Once you have read the entries below, repeat all of them exactly.

Data entries |
● ● ●
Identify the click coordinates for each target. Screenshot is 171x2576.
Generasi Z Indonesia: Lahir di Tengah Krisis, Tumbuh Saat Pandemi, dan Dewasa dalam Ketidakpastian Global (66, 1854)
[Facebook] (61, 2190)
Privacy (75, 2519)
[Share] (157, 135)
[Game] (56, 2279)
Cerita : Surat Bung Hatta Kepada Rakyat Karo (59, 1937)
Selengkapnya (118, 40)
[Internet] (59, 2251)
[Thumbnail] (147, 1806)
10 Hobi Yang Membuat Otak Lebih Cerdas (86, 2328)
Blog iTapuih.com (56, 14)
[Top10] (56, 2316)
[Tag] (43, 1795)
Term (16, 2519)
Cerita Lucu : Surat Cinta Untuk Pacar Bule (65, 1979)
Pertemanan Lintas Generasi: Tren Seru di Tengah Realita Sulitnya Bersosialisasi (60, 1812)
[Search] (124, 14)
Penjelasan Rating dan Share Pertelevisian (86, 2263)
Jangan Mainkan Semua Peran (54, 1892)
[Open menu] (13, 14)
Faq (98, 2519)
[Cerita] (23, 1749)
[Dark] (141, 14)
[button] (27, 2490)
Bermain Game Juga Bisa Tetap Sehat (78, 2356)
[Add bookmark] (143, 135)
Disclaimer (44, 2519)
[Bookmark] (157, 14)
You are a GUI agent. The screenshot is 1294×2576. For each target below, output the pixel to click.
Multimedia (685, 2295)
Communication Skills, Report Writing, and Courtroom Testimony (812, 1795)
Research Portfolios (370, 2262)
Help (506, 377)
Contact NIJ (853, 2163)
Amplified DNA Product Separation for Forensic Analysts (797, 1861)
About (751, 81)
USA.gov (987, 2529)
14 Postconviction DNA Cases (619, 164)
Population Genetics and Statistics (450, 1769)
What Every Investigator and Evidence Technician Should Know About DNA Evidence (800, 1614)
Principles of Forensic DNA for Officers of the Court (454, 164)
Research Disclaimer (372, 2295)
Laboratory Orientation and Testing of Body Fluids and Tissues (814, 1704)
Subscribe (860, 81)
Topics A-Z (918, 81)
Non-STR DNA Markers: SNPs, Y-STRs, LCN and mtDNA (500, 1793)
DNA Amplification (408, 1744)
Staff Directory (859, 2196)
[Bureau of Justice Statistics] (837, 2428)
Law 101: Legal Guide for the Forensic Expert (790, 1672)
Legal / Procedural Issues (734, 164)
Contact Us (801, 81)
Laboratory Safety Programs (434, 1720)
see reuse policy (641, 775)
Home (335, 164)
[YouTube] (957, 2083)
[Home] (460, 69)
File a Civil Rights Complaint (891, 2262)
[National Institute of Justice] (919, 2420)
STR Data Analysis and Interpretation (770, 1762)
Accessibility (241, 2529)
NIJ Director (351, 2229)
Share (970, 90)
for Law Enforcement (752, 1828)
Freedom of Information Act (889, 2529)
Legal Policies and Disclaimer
● ● ●
Your solution |
Identify the click coordinates for each target. Screenshot is 171x2576.
Generasi Z Indonesia: Lahir di Tengah Krisis, Tumbuh Saat Pandemi, dan Dewasa dalam Ketidakpastian Global (66, 1854)
[Facebook] (61, 2190)
Privacy (75, 2519)
[Share] (157, 135)
[Game] (56, 2279)
Cerita : Surat Bung Hatta Kepada Rakyat Karo (59, 1937)
Selengkapnya (118, 40)
[Internet] (59, 2251)
[Thumbnail] (147, 1806)
10 Hobi Yang Membuat Otak Lebih Cerdas (86, 2328)
Blog iTapuih.com (56, 14)
[Top10] (56, 2316)
[Tag] (43, 1795)
Term (16, 2519)
Cerita Lucu : Surat Cinta Untuk Pacar Bule (65, 1979)
Pertemanan Lintas Generasi: Tren Seru di Tengah Realita Sulitnya Bersosialisasi (60, 1812)
[Search] (124, 14)
Penjelasan Rating dan Share Pertelevisian (86, 2263)
Jangan Mainkan Semua Peran (54, 1892)
[Open menu] (13, 14)
Faq (98, 2519)
[Cerita] (23, 1749)
[Dark] (141, 14)
[button] (27, 2490)
Bermain Game Juga Bisa Tetap Sehat (78, 2356)
[Add bookmark] (143, 135)
Disclaimer (44, 2519)
[Bookmark] (157, 14)
You are a GUI agent. The screenshot is 1294×2576. For each target below, output the pixel to click.
Multimedia (685, 2295)
Communication Skills, Report Writing, and Courtroom Testimony (812, 1795)
Research Portfolios (370, 2262)
Help (506, 377)
Contact NIJ (853, 2163)
Amplified DNA Product Separation for Forensic Analysts (797, 1861)
About (751, 81)
USA.gov (987, 2529)
14 Postconviction DNA Cases (619, 164)
Population Genetics and Statistics (450, 1769)
What Every Investigator and Evidence Technician Should Know About DNA Evidence (800, 1614)
Principles of Forensic DNA for Officers of the Court (454, 164)
Research Disclaimer (372, 2295)
Laboratory Orientation and Testing of Body Fluids and Tissues (814, 1704)
Subscribe (860, 81)
Topics A-Z (918, 81)
Non-STR DNA Markers: SNPs, Y-STRs, LCN and mtDNA (500, 1793)
DNA Amplification (408, 1744)
Staff Directory (859, 2196)
[Bureau of Justice Statistics] (837, 2428)
Law 101: Legal Guide for the Forensic Expert (790, 1672)
Legal / Procedural Issues (734, 164)
Contact Us (801, 81)
Laboratory Safety Programs (434, 1720)
see reuse policy (641, 775)
Home (335, 164)
[YouTube] (957, 2083)
[Home] (460, 69)
File a Civil Rights Complaint (891, 2262)
[National Institute of Justice] (919, 2420)
STR Data Analysis and Interpretation (770, 1762)
Accessibility (241, 2529)
NIJ Director (351, 2229)
Share (970, 90)
for Law Enforcement (752, 1828)
Freedom of Information Act (889, 2529)
Legal Policies and Disclaimer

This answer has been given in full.